Every line of the data below needs to be reproduced exactly.

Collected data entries
::::::::::

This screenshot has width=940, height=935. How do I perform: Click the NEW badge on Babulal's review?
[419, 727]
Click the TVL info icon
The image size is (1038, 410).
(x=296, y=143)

::::::::::

(Response to the task)
This screenshot has width=940, height=935. How do I perform: Click the NEW badge on Babulal's review?
[419, 727]
Click the TVL info icon
The image size is (1038, 410).
(x=296, y=143)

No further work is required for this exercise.